_TASK DIRECTIONS_
Write each line of the records below as one string in a JSON list, skipping blank lines.
•••••
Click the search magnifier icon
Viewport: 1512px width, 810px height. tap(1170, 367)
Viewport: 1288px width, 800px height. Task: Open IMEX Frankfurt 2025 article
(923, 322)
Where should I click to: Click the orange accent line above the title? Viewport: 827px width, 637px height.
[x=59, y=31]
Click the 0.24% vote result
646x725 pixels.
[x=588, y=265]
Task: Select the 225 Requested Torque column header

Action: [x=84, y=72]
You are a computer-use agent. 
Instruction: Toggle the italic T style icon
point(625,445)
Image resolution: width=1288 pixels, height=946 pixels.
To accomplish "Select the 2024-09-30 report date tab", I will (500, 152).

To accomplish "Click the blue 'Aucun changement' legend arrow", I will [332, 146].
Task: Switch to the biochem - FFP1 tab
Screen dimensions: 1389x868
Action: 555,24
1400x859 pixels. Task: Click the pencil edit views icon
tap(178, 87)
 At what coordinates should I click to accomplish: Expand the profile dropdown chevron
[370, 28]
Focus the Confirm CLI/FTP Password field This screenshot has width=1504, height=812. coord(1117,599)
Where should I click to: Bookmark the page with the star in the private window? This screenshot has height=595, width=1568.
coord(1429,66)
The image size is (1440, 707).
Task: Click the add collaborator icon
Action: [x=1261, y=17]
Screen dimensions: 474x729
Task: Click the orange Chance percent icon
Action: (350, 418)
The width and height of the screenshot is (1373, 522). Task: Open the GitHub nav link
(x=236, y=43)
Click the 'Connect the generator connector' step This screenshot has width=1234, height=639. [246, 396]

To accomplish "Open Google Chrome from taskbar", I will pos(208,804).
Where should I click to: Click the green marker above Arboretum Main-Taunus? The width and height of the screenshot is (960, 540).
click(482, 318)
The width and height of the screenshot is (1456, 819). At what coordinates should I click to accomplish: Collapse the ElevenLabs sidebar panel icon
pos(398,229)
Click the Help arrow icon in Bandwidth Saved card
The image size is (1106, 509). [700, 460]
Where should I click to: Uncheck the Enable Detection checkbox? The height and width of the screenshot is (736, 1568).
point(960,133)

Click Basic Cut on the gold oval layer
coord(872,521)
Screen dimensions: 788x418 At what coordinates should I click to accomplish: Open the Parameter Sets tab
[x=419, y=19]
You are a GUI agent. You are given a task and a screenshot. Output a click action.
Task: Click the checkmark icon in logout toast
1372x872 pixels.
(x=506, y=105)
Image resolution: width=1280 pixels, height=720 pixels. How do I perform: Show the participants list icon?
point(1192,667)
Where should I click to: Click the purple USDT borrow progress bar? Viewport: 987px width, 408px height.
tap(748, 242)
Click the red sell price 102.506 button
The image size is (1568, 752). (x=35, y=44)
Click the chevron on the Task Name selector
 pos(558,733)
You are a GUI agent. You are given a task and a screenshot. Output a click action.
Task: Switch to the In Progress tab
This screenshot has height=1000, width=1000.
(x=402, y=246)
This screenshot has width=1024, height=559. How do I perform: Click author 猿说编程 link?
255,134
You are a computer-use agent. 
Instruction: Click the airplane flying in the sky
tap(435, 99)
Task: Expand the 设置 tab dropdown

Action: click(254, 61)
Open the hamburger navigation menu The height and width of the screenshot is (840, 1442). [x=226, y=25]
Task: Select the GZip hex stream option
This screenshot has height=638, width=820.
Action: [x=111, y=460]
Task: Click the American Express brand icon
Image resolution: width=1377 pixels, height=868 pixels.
•••••
_EXPECTED ANSWER_
[
  "Click the search magnifier icon",
  "Viewport: 1512px width, 810px height. tap(1170, 367)",
  "Viewport: 1288px width, 800px height. Task: Open IMEX Frankfurt 2025 article",
  "(923, 322)",
  "Where should I click to: Click the orange accent line above the title? Viewport: 827px width, 637px height.",
  "[x=59, y=31]",
  "Click the 0.24% vote result",
  "646x725 pixels.",
  "[x=588, y=265]",
  "Task: Select the 225 Requested Torque column header",
  "Action: [x=84, y=72]",
  "You are a computer-use agent. ",
  "Instruction: Toggle the italic T style icon",
  "point(625,445)",
  "Image resolution: width=1288 pixels, height=946 pixels.",
  "To accomplish \"Select the 2024-09-30 report date tab\", I will (500, 152).",
  "To accomplish \"Click the blue 'Aucun changement' legend arrow\", I will [332, 146].",
  "Task: Switch to the biochem - FFP1 tab",
  "Screen dimensions: 1389x868",
  "Action: 555,24",
  "1400x859 pixels. Task: Click the pencil edit views icon",
  "tap(178, 87)",
  " At what coordinates should I click to accomplish: Expand the profile dropdown chevron",
  "[370, 28]",
  "Focus the Confirm CLI/FTP Password field This screenshot has width=1504, height=812. coord(1117,599)",
  "Where should I click to: Bookmark the page with the star in the private window? This screenshot has height=595, width=1568.",
  "coord(1429,66)",
  "The image size is (1440, 707).",
  "Task: Click the add collaborator icon",
  "Action: [x=1261, y=17]",
  "Screen dimensions: 474x729",
  "Task: Click the orange Chance percent icon",
  "Action: (350, 418)",
  "The width and height of the screenshot is (1373, 522). Task: Open the GitHub nav link",
  "(x=236, y=43)",
  "Click the 'Connect the generator connector' step This screenshot has width=1234, height=639. [246, 396]",
  "To accomplish \"Open Google Chrome from taskbar\", I will pos(208,804).",
  "Where should I click to: Click the green marker above Arboretum Main-Taunus? The width and height of the screenshot is (960, 540).",
  "click(482, 318)",
  "The width and height of the screenshot is (1456, 819). At what coordinates should I click to accomplish: Collapse the ElevenLabs sidebar panel icon",
  "pos(398,229)",
  "Click the Help arrow icon in Bandwidth Saved card",
  "The image size is (1106, 509). [700, 460]",
  "Where should I click to: Uncheck the Enable Detection checkbox? The height and width of the screenshot is (736, 1568).",
  "point(960,133)",
  "Click Basic Cut on the gold oval layer",
  "coord(872,521)",
  "Screen dimensions: 788x418 At what coordinates should I click to accomplish: Open the Parameter Sets tab",
  "[x=419, y=19]",
  "You are a GUI agent. You are given a task and a screenshot. Output a click action.",
  "Task: Click the checkmark icon in logout toast",
  "1372x872 pixels.",
  "(x=506, y=105)",
  "Image resolution: width=1280 pixels, height=720 pixels. How do I perform: Show the participants list icon?",
  "point(1192,667)",
  "Where should I click to: Click the purple USDT borrow progress bar? Viewport: 987px width, 408px height.",
  "tap(748, 242)",
  "Click the red sell price 102.506 button",
  "The image size is (1568, 752). (x=35, y=44)",
  "Click the chevron on the Task Name selector",
  " pos(558,733)",
  "You are a GUI agent. You are given a task and a screenshot. Output a click action.",
  "Task: Switch to the In Progress tab",
  "This screenshot has height=1000, width=1000.",
  "(x=402, y=246)",
  "This screenshot has width=1024, height=559. How do I perform: Click author 猿说编程 link?",
  "255,134",
  "You are a computer-use agent. ",
  "Instruction: Click the airplane flying in the sky",
  "tap(435, 99)",
  "Task: Expand the 设置 tab dropdown",
  "Action: click(254, 61)",
  "Open the hamburger navigation menu The height and width of the screenshot is (840, 1442). [x=226, y=25]",
  "Task: Select the GZip hex stream option",
  "This screenshot has height=638, width=820.",
  "Action: [x=111, y=460]",
  "Task: Click the American Express brand icon",
  "Image resolution: width=1377 pixels, height=868 pixels."
]